| Information supplied |
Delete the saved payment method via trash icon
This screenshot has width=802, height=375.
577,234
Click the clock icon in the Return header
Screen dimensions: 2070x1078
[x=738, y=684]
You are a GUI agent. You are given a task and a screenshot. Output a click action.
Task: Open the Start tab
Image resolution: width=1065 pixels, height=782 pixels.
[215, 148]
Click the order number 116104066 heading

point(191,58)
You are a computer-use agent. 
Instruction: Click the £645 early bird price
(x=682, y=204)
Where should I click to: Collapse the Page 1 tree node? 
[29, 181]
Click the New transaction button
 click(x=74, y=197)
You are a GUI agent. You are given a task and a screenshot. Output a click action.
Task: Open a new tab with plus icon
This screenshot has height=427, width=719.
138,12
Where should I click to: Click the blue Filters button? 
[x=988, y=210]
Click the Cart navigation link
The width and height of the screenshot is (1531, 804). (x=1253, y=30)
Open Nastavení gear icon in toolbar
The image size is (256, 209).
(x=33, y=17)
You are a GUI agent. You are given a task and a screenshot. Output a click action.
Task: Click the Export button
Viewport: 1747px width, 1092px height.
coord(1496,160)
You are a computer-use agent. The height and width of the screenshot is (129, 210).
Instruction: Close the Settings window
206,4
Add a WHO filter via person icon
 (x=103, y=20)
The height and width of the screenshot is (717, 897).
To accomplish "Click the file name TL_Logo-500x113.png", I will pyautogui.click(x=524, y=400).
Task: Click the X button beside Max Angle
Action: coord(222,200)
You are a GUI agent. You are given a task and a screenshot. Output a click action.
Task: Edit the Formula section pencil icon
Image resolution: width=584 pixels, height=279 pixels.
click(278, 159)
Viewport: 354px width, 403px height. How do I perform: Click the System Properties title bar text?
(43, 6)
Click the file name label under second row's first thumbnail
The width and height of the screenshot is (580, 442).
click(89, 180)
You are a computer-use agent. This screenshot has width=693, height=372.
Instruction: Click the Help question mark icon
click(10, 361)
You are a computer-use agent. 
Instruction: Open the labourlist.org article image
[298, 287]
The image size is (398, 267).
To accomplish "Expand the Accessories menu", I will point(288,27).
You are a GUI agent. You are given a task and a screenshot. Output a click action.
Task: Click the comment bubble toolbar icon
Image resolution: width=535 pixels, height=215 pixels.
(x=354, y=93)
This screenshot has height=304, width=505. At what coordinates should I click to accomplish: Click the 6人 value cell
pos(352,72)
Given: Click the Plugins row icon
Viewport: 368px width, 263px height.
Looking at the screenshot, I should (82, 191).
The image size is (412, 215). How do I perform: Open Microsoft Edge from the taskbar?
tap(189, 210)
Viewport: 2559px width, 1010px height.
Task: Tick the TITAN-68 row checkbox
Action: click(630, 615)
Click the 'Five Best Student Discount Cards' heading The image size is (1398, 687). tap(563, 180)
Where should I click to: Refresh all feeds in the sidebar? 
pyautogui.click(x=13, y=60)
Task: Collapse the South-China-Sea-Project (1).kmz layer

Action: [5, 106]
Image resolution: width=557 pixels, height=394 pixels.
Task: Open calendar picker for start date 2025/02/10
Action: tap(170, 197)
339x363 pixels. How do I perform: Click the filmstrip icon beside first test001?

| Request |
Rewrite the material from the line containing "Click the Cart navigation link" through the line containing "(x=103, y=20)", changing "Export" to "Download" and leaving everything else untouched.

| Written response |
Click the Cart navigation link
The width and height of the screenshot is (1531, 804). (x=1253, y=30)
Open Nastavení gear icon in toolbar
The image size is (256, 209).
(x=33, y=17)
You are a GUI agent. You are given a task and a screenshot. Output a click action.
Task: Click the Download button
Viewport: 1747px width, 1092px height.
coord(1496,160)
You are a computer-use agent. The height and width of the screenshot is (129, 210).
Instruction: Close the Settings window
206,4
Add a WHO filter via person icon
 (x=103, y=20)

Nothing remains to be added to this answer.